La ontología produccionista no caracteriza solamente a Badiou, en ausencia de su destrucción explícita, sino a toda la modernidad, incluyendo a Marx (basta ver la primera línea de los Grundrisse, si no todo lo demás.) Tantos años después, sin destrucción de la ontología cualquier apelación al comunismo como idea platónica permanece ciega y vacía—de nuevo, no es caprichosa esta afirmación, sólo consistente con la historia de la reflexión filosófica, y política, del siglo XX. De la misma forma no podríamos sin más tomarnos en serio una apelación a Dios sin comprometer en ella toda la historia del cristianismo. Los mantras no funcionan bien, aunque puedan tener una función propagandística, etc.
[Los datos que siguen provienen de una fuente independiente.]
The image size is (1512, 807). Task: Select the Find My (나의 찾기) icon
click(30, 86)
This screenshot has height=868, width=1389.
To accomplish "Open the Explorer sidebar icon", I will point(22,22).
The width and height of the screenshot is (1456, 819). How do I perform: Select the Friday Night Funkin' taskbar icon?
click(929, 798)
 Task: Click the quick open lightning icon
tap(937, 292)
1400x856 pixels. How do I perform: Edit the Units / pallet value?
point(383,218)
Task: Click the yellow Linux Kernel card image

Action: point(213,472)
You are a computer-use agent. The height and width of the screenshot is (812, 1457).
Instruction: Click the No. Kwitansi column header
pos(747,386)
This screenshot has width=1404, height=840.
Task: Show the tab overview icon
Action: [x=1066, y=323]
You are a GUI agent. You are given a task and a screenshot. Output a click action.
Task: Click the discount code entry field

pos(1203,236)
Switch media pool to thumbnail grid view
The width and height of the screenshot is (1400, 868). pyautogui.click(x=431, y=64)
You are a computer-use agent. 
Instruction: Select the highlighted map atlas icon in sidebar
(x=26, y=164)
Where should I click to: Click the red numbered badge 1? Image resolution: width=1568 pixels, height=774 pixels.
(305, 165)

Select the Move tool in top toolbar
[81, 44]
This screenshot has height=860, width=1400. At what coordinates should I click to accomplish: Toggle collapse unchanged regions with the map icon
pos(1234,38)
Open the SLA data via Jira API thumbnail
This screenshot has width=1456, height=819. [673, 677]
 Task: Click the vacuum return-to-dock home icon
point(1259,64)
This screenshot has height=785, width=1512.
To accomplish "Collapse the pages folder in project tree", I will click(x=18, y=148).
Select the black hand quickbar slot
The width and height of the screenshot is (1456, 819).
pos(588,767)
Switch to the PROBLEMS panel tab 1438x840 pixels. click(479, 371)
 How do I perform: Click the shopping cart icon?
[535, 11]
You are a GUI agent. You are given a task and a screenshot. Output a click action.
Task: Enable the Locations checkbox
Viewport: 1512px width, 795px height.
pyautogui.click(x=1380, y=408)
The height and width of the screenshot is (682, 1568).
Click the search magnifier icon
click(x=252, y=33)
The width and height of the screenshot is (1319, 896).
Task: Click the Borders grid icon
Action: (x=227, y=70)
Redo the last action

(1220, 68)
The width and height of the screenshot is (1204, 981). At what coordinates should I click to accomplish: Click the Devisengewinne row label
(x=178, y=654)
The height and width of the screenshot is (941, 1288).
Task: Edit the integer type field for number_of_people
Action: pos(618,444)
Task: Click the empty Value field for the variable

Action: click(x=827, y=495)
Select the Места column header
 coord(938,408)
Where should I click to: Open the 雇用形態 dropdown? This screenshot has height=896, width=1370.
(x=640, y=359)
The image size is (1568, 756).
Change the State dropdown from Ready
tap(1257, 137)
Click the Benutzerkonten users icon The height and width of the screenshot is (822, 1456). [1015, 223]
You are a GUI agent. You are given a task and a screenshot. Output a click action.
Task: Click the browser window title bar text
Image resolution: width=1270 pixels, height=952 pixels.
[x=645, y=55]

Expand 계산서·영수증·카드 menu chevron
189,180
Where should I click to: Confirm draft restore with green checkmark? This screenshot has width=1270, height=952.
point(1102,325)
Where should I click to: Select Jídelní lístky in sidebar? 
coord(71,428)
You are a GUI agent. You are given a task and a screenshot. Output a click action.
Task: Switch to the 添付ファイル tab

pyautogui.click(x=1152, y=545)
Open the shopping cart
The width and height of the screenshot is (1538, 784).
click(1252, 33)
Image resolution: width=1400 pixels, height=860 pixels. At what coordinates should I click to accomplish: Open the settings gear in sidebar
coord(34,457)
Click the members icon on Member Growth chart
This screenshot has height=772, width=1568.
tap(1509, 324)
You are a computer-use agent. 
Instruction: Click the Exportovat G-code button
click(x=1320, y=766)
Si “comunismo,” en su acepción estrecha (esta sí, arbitraria o caprichosa o demasiado política), sólo remitiera a la simbolización igualitaria, podemos empezar a hablar. Pero para mí no está en absoluto claro que Badiou no sea un pensador del principio de equivalencia–no lo acuso de ello, digo que si no se aclara no podemos sino pensarlo. En el texto sobre Deleuze, Clamor, dice enfáticamente que su intento es continuar la ontología metafísica en su versión platónica, saltándose explícitamente la destrucción heideggeriana. Esas cosas tienen sus implicaciones.

La mathesis universalis es un momento central en la construcción del produccionismo metafísico, por ende en la equivalencia funcional de todos los objetos respecto del sujeto, y de todos los sujetos desde el acontecimiento arcóntico de verdad. Eso no se lo salta un mustang texano.

La verdad, como ha dicho Badiou cientos de veces, es producción de verdad. Y el sujeto es sometimiento al proceso productivo. De ahí, todos los sujetos son equivalentes, excepto los sujetos oscuros, mal subjetivados, que son el enemigo necesario.

No podemos cifrar la tarea del pensamiento en la ingeniería produccionista que afirma la necesidad de “construcción,” es decir, de producción, de un “sujeto,” es decir, de un individuo subjetivado en su verdad militante, “comunista,” es decir, igualitario en general, sin más precisiones. La discusión en todo caso empieza y no termina ahí.

(Para mí lo que está realmente en juego no es la idea del comunismo, tan largo me lo fiáis, sino la determinación de qué puede ser el pensamiento hoy: Badiou dice, “es la vida verdadera.” Sí, pero en qué términos? Coincide la vida verdadera con la producción de un nuevo sujeto afincado en la subjetivación comunista? Yo no lo puedo creer. Tampoco desecharlo del todo, porque a la infrapolítica sí que le interesa fundamentalmente la “simbolización igualitaria.” Pero hay mucho más en juego, que la palabra “comunismo” usada como martillo oculta y desfigura.)

 

[1] Martin Heidegger, “Phenomenological Interpretations with Respect to Aristotle: Indication of the Hermeneutical Situation.” Man and World 25 (1992): 355-93.